═════ Material to process ═════

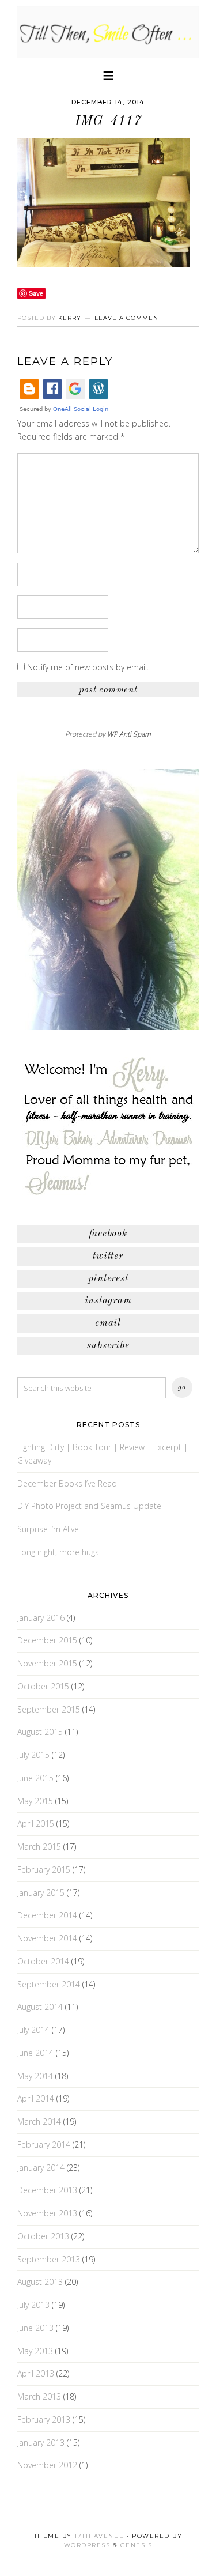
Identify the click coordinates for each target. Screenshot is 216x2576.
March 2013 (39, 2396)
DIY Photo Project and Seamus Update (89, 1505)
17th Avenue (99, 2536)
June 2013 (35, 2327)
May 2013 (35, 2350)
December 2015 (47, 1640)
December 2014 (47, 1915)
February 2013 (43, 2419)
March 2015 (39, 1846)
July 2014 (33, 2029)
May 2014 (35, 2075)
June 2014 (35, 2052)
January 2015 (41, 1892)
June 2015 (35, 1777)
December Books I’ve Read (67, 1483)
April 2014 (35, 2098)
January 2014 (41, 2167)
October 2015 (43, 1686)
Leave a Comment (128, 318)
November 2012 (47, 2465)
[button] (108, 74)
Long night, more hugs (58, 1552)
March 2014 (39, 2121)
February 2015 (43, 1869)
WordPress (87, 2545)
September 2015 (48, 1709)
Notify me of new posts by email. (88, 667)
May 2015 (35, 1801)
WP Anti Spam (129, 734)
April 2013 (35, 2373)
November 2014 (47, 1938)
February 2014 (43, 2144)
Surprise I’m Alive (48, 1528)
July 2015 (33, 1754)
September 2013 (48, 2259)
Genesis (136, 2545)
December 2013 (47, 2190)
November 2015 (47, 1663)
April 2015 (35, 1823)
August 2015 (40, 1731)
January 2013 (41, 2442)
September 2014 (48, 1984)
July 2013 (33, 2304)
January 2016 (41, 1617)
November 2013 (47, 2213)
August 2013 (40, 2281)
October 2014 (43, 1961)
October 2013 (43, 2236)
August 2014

═════
═════ Material to process ═════

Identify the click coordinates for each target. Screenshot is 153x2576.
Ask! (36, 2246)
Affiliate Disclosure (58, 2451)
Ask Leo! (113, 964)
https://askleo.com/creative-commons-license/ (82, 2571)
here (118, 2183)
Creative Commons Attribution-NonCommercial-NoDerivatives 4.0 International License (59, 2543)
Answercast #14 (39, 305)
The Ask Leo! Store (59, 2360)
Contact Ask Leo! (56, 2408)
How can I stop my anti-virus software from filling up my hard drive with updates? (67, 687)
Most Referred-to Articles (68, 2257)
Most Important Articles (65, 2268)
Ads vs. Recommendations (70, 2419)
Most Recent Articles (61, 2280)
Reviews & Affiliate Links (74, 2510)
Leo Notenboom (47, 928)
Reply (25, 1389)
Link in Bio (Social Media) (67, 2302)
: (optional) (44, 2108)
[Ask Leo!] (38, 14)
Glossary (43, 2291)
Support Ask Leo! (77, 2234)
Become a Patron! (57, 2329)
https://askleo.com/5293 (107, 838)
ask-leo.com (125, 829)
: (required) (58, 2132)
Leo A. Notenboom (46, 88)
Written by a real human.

═════

> What needs to be done
Produce only the lines from the line containing "Most Referred-to Articles (68, 2257)" through the line containing "Written by a real human.", inclusive of both, exactly as they stand in the entries above.

> Task solution
Most Referred-to Articles (68, 2257)
Most Important Articles (65, 2268)
Ads vs. Recommendations (70, 2419)
Most Recent Articles (61, 2280)
Reviews & Affiliate Links (74, 2510)
Leo Notenboom (47, 928)
Reply (25, 1389)
Link in Bio (Social Media) (67, 2302)
: (optional) (44, 2108)
[Ask Leo!] (38, 14)
Glossary (43, 2291)
Support Ask Leo! (77, 2234)
Become a Patron! (57, 2329)
https://askleo.com/5293 (107, 838)
ask-leo.com (125, 829)
: (required) (58, 2132)
Leo A. Notenboom (46, 88)
Written by a real human.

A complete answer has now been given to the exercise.